The occasion of this post is to share with you some of my discoveries about the city of Van, a city on the eastern fringes of Turkey. Often referred to as a “border outpost” town by both foreigners and their own countrymen to the west, this city is indeed an interesting one from several perspectives: Van is overwhelmingly Kurdish, a factor in Turkish politics; the geographic location of the city makes it a crossroads for several countries with decidedly different regional and global political aims, and lastly (as far as this short-list is concerned, anyway); Turkey’s eastern region – of which Van is the centerpiece – seeks a national economic relevance which appears to elude it at present.
The first point I bring up, concerning Van’s ethnic landscape, is very important to present-day Turkish internal affairs. The bane of just about every historical empire ever to have flung its borders outward, modern Turkey suffers from a separatist element within its population. In their case, Kurdish separatism has a violent aspect which frequently employs terror-tactics not unlike those in, say, Iraq or Afghanistan. I’m an outsider, so don’t necessarily take my word for this, but from what I can gather, the average Kurd is not interested in breaking free from Turkey. On the other hand, there is a militant political party which claims to represent the Kurdish interest; they are very much interested in their own autonomous homeland.

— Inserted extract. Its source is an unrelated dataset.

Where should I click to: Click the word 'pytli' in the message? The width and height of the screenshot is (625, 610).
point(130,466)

Van has a sort of border-outpost flavor due to another factor: its peak position in the pyramid between Syria, Iraq and Iran. Major routes from each of these countries lead north, eventually into Van. Nowhere is this more evident than in my hotel’s parking lot or the hotel lobby. Iranian license plates intermingle with Iraqi ones, and Arabic-speaking businessmen occupy every square-inch of couch space next to the revolving entrance door. Clairvoyant that I surely must be, I had already deduced in advance that there was no way I would be doing any heavy “blending-in” during my stay. I was surprised, and more than a little caught off-guard by the complete lack of English knowledge out here, though. Hotel employees, workers in the restaurants and even in the airport have so far been very patient with me, but take a guess at how far you can get when you’re five minutes into repeating the same set of questions, over and over again. And to my Turkish counterpart’s credit during one such episode, it sounded like he was doing the same thing in his language. The patience on their part is astounding, and fits squarely with the Turkish reputation for exceeding hospitality. I am sure I will return to this theme of Turkish hospitality, because it is consistent.

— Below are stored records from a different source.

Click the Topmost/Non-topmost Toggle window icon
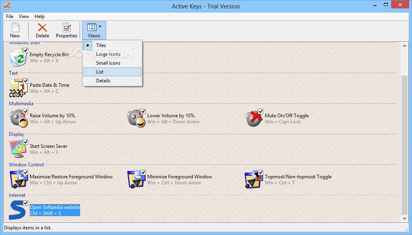The width and height of the screenshot is (412, 235). (x=253, y=180)
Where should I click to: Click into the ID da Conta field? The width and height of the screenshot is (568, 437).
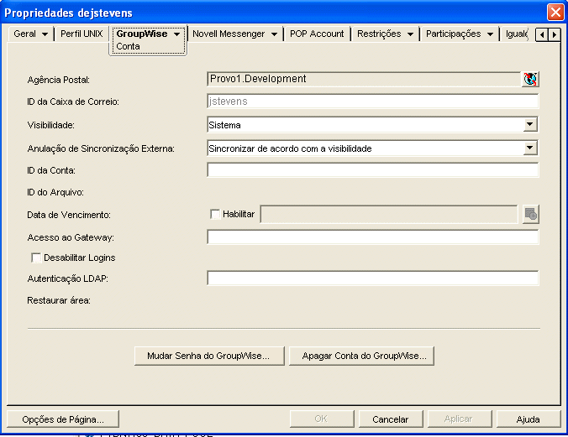tap(372, 170)
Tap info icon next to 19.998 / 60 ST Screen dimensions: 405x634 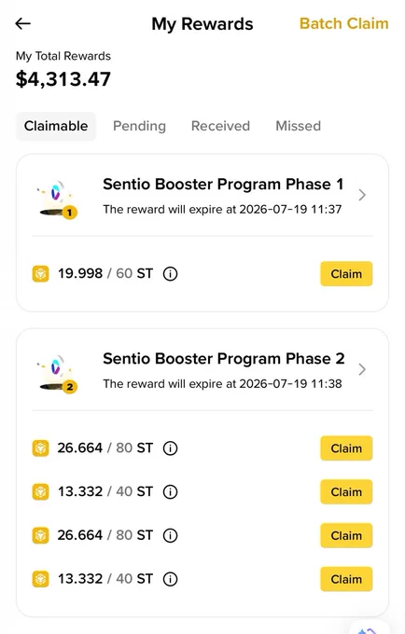170,274
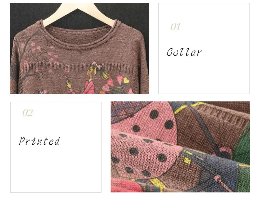Click the '02' number label

pos(28,113)
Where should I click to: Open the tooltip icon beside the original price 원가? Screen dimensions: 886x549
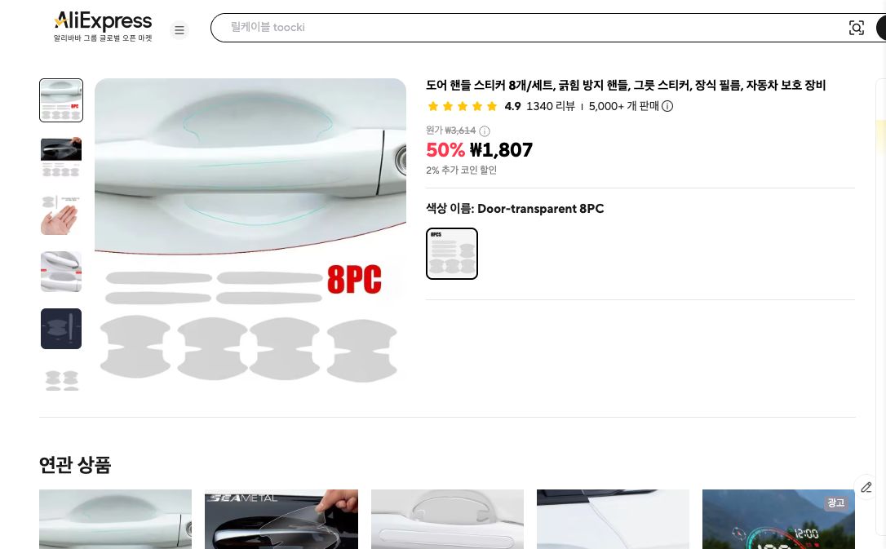(x=485, y=131)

The hospitality and service industry is frankly a good segue to the last observation I have regarding this area so far. Van is a fairly big place – too big for the muted economic activity in evidence. I am trying to guard from making any broad-brush statements about the place, and there has certainly been a deleterious effect on local infrastructure from the October 2011 earthquake out here, but even prior to that calamity the Turkish government had been casting about for ways to better-integrate this region into the greater Turkish economy. In part, binding Van province more tightly to Ankara would serve both an economic and a political purpose; money inflow might even help to take some of the steam out of calls for regional separatism, although economic considerations usually tend to hold little weight among separatists the world over.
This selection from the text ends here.